Women in Africa are undeniably participating in the information and communication technology (ICT) revolution and they are doing so in many and varied ways; the changes that the use of these tools have brought about are visible everywhere.

Furthermore, the prospects of ICTs for development and women's empowerment seem promising. Yet women's stories about their experiences and use of these tools are not heard.

While the Mozambican women are making constructive use of the mobile phone and community radio, most rural women do not find computer-related ICTs (computers, e-mail and the Internet) particularly relevant or sufficiently useful to their immediate survival needs.

In some cases these women are unaware of the possibilities of computer-related ICTs, a study recently released says. 

The study says while women have already started appropriating the mobile phone, finding their own ways to overcome difficulties of literacy, language and costs, working together and using it as a tool for expanding their assets and capabilities with no need for technical training or back-up, this is not however reflected in ICT. 

"Perhaps this is the best example of self-empowerment through utilizing new ICTs - which is not happening with computer-related ICTs, given the way they are presented to rural women. We are of the opinion that rural women cannot appropriate computer-related ICTs and consequently be empowered by them unless much more attention is given to making computer-related technologies and tools useful for them," say study authors.  

A number of gender studies have shown that the main users of ICT (especially computers, Internet and e-mail) are young males, and that women are marginal users, suggesting a gap between discourse and the reality of women's empowerment through ICT.  

With the use of landline phones declining owing to people's limited purchasing power, especially in the rural areas, and the rapid expansion of the mobile network, there seem to be two main reasons why even poor women find the mobile phone beneficial: its mobility, which means that they can save time, using it without having to abandon their workplaces; and the fact that their key contacts, clients or suppliers also have them - so they can interact directly rather than having to travel, leave messages or queue at a public phone at an agreed time to receive a call.  

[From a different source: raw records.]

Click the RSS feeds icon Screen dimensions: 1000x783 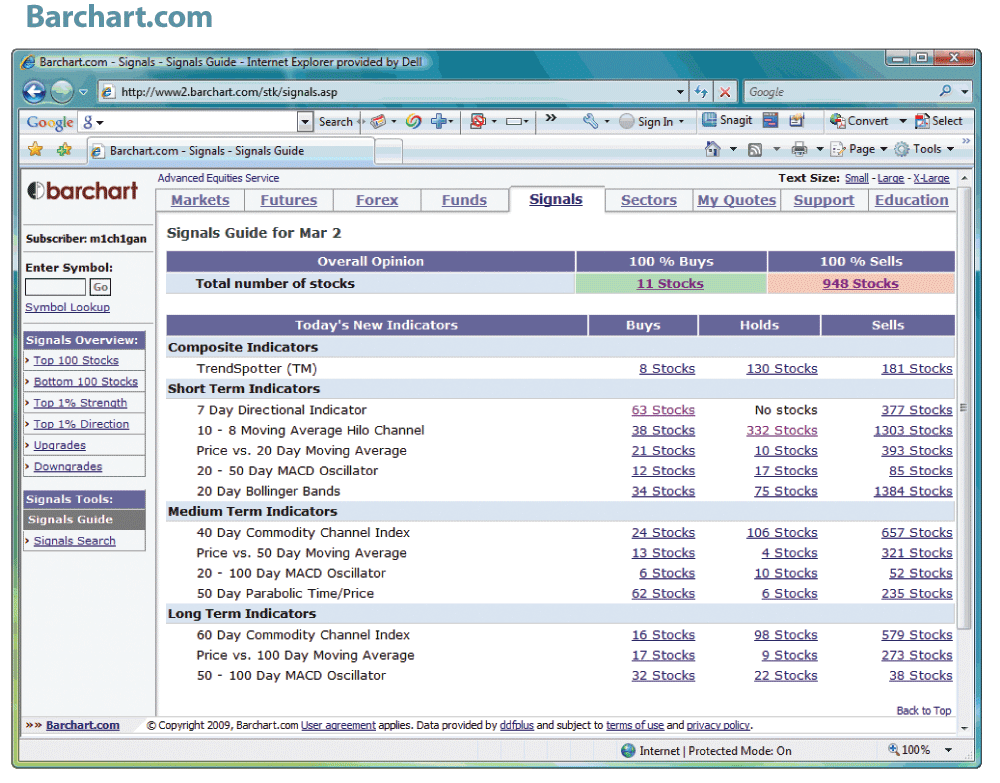coord(755,149)
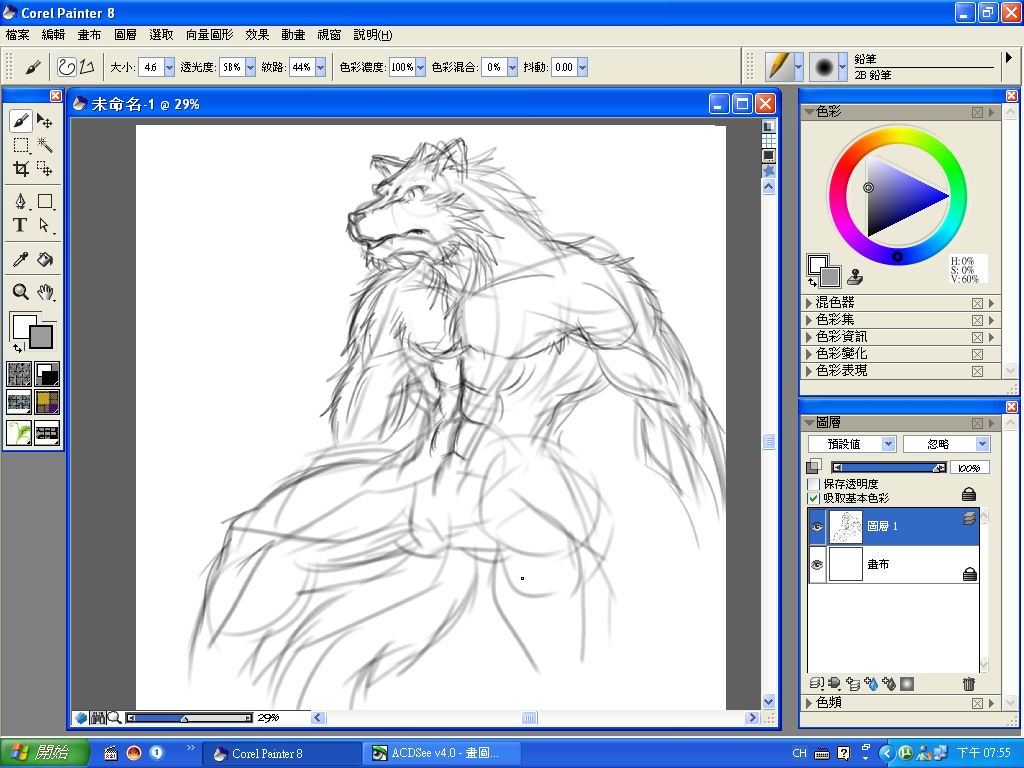
Task: Select the Text tool
Action: [x=20, y=226]
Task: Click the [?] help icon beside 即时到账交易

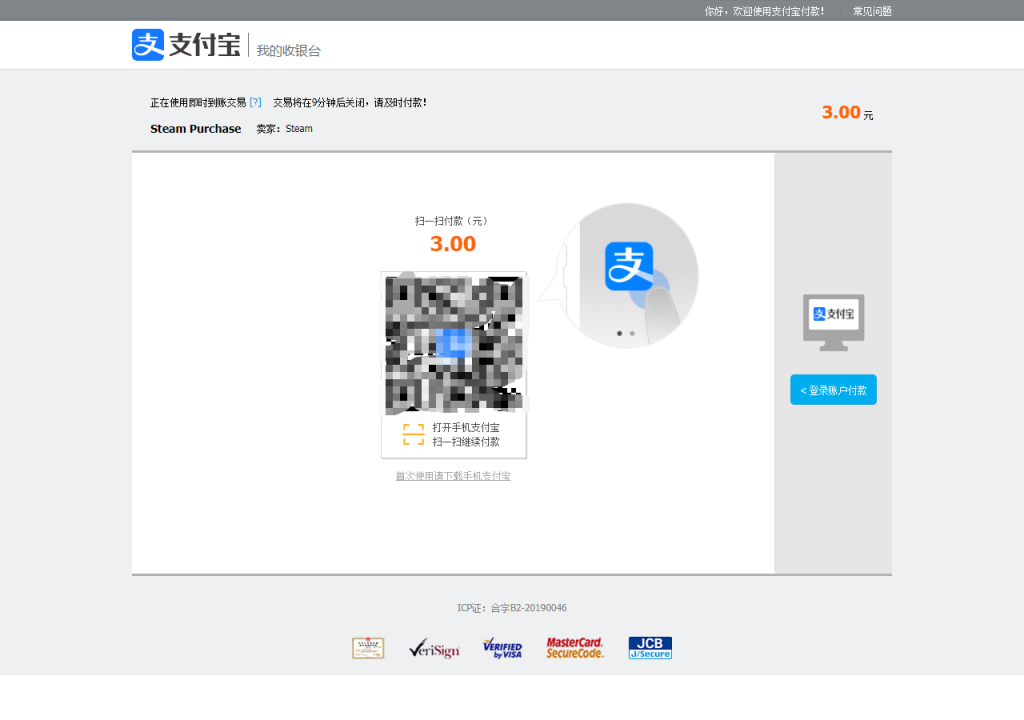Action: tap(255, 102)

The same is true regarding contact with family members in Mozambique and abroad. In Manhiça, a district about 80 kilometers South of Maputo, women whose husbands are working in South Africa were found communicating with them via mobile phone.  

The female sellers in the markets use mobile phones for business matters and to communicate with work colleagues. 

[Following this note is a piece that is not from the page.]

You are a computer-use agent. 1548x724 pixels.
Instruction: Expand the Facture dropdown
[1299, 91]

For example, market sellers of xicadju (fermented cashew juice) in Manhiça, who buy to resell, use mobile phones to tell their suppliers in Gaza Province that they need more stock, ending the need for long and sometimes fruitless journeys. 

A representative of a women's organization in Manhiça told us that: ‘For me, the cellular telephone is my feet, my work.'

She uses the mobile phone to communicate with her members, wherever they are. Mobile phones are also helping poor women to increase their incomes in various ways: cost-effective communications help their trading, while the emergence of a market in phone use has opened up a space for women to establish small businesses. 

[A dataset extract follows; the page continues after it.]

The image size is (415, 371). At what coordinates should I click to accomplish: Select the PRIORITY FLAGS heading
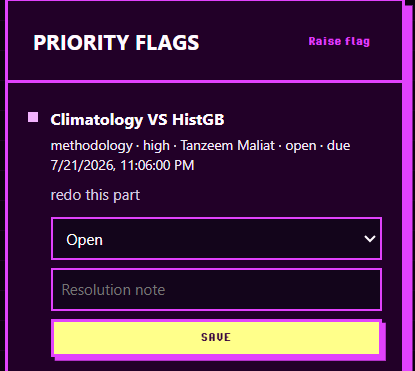point(116,43)
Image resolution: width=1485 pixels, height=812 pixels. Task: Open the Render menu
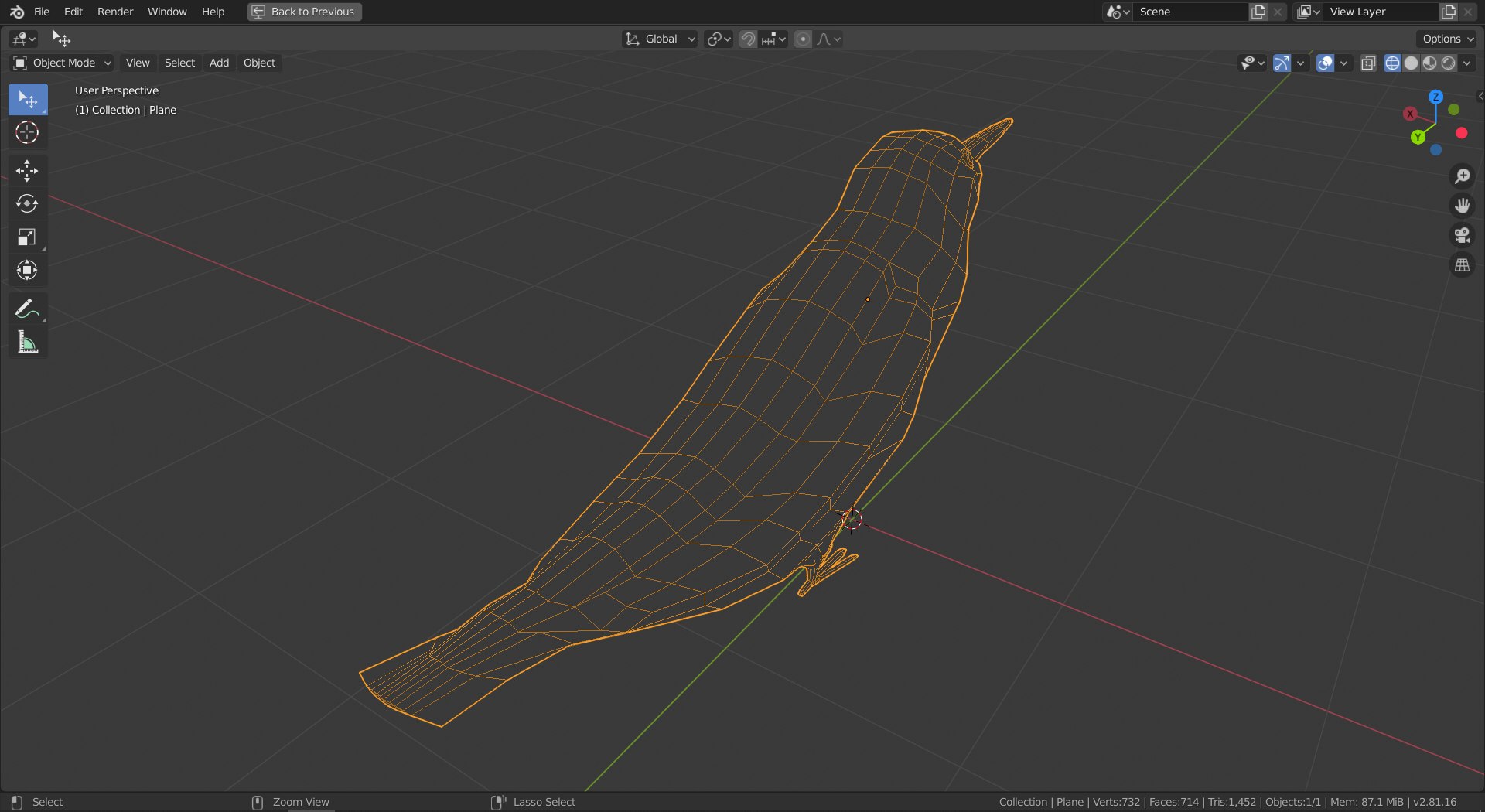115,12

Family contacts can also resolve economic problems, as when Manhiça women call South Africa to ask relatives for emergency food supplies.

Thus, through mobile phones women are enhancing their capacity to provide assets that help them resolve their major daily concerns, in a socio-economic process that increases their autonomy. 

ICT-related tools, namely computers, e-mail and the Internet, were essentially available in the telecentres or at a few workplaces; outside of the telecentres the only female users are a minority of educated women.

It was surprising to find from the individual interviews, however, that even when women have access, they make little use of it at work because of ‘lack of time'. 

These technologies are currently presented with limited content about issues relating to rural women's survival (e.g. information for small business and agriculture), and limited usability and mobility. 

If these factors were corrected, women might more easily use computer-related ICTs, within their constraints of time, money and skills.  

For rural women computer-related ICTs present limited communication facilities compared to mobile phones, which women can use to talk and exchange their daily worries concerning survival. 

The authors say changes need to be made in this society, where women are fighting for survival, otherwise the digital gender gap will grow.